Hace cuatro años publiqué un libro. Entonces tenía 28 años y ganaba 1.200 euros como redactora de una revista juvenil. Cuando firmé el contrato recibí un anticipo de 1.000, y cuando hablaba con mi padre siempre le decía lo mismo: a ver qué haríamos si no vendiera 1.000 ejemplares de la primera edición, si ya Gasté el dinero y no pude devolverlo. . Me decía que no me preocupara, que como tengo tantos primos, si cada uno me compraba un libro y otro para un amigo, ya estaba hecho.
El caso es que la primera tirada se vendió en unas pocas semanas, y luego llegaron algunas más. Lo que pasó fue milagroso: no sólo no tuve que devolver los 1.000 euros, sino que gané dinero con ese libro. Ganaba mucho, de hecho, no comparándolo con la fortuna de Elon Musk, sino con la que tenía en su cuenta alguien que, como yo hasta entonces y como la mayoría de los españoles, ganaba menos de 20.000 al año.

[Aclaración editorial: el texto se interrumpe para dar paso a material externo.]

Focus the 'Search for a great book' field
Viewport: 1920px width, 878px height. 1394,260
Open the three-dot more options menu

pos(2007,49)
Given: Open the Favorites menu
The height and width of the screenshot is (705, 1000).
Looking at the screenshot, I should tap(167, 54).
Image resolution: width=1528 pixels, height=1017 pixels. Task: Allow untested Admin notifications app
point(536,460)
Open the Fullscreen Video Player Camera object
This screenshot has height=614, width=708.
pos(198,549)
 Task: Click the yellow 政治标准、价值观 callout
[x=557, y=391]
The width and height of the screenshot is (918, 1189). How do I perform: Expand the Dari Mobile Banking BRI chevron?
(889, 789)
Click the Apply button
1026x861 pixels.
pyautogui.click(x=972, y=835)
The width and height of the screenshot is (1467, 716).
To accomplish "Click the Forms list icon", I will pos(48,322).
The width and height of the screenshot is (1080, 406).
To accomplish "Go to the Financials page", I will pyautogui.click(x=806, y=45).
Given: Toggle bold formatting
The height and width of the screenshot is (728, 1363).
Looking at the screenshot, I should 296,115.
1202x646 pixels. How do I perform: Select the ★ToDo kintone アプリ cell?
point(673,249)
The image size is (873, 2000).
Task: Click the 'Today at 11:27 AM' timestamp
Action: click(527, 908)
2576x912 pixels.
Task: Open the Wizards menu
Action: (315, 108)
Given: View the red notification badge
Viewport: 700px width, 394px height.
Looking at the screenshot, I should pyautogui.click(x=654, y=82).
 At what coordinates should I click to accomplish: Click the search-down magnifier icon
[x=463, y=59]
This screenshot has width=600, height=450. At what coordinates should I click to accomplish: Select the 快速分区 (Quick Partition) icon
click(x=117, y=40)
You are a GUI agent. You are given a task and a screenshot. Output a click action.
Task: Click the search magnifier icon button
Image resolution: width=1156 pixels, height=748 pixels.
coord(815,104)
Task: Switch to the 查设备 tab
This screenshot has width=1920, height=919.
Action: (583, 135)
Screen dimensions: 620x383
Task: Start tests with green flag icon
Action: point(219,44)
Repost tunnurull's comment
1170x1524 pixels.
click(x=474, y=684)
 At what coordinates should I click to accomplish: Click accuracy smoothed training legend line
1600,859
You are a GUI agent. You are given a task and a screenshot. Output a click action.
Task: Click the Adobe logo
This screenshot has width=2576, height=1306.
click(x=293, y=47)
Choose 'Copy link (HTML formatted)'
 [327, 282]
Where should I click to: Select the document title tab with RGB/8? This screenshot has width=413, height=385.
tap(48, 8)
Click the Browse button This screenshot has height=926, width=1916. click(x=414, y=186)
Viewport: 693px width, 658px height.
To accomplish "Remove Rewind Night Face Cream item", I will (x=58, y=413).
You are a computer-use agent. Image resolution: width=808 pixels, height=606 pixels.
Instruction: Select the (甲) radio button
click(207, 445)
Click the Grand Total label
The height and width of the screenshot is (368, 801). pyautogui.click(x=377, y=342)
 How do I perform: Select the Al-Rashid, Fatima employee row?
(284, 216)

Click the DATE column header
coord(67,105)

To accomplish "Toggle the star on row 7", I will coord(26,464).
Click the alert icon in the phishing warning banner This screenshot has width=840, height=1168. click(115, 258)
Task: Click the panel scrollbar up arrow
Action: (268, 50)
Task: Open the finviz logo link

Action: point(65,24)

El milagro –que en realidad fue el cariño de miles de lectores, porque los milagros siempre emanan de alguna manera del amor– no fue tanto que un desconocido editor de una revista minoritaria, sin padrinos e hija de carteros, vendiera muchos libros. , pero hacerlo en una pequeña editorial. Porque la persona que me había encargado ese libro, la que había aguantado durante meses mis excusas para aplazar su entrega –un editor a veces es un psicólogo gratuito– y la que me había dado esos 1.000 euros por adelantado había sido Eva Serrano, redactor del Círculo de Tiza.
En esos meses aprendí algunas cosas. Una de ellas es que los libros, como casi todo lo que vale la pena, no son una creación individual sino colectiva. Hasta entonces, cuando iba a una librería y compraba una novela pensaba que era sólo obra de su autor. Era obvio que, para quienes imprimen su nombre en la portada y se llevan la gloria de poder hacerlo, tenía que haber existido primero un mundo al que robar -porque escribir es eso, robarle al mundo- algo más experiencias o menos transformadoras, un conocimiento e incluso capacidades que, contrariamente a lo que solemos pensar, nunca son propias sino heredadas.
También olvidé que para que un autor pueda presentar su manuscrito debe haber una familia que lo apoye, unos amigos con quienes compartir vida e inquietudes, unos profesores que lo aconsejen en tal o cual lectura. Y, por supuesto, ignoró que, para que un libro llegue a una estantería, es necesario el trabajo de muchos profesionales que no suelen aparecer por ningún lado.
Han tenido que intervenir un editor, un corrector, un maquetador y un ilustrador que diseñó la portada -de cuyo éxito dependerá en gran medida el éxito del libro-, además del impresor, el distribuidor y, finalmente, el librero para recomendarlo. al propietario de la estantería, quien a su vez, si tiene suerte, lo recomendará a otro propietario de otra estantería. Detrás de todo esto están las editoriales, que son las que coordinan el proceso, todas ellas con mucho esfuerzo en estos tiempos, pero las pequeñas más aún.
Que en la jungla de las grandes editoriales fichando a personajes famosos y youtubers publicar, los premios millonarios y las listas de suplementos literarios dominadas casi por completo por títulos de grandes grupos –y, si es posible, firmados por colegas–, el hecho de que existan estas editoriales casi familiares es una hazaña. Contribuye, siempre que puedas, a ello. Porque cuando compras uno de sus títulos no estás comprando sólo un libro, sino un pequeño milagro.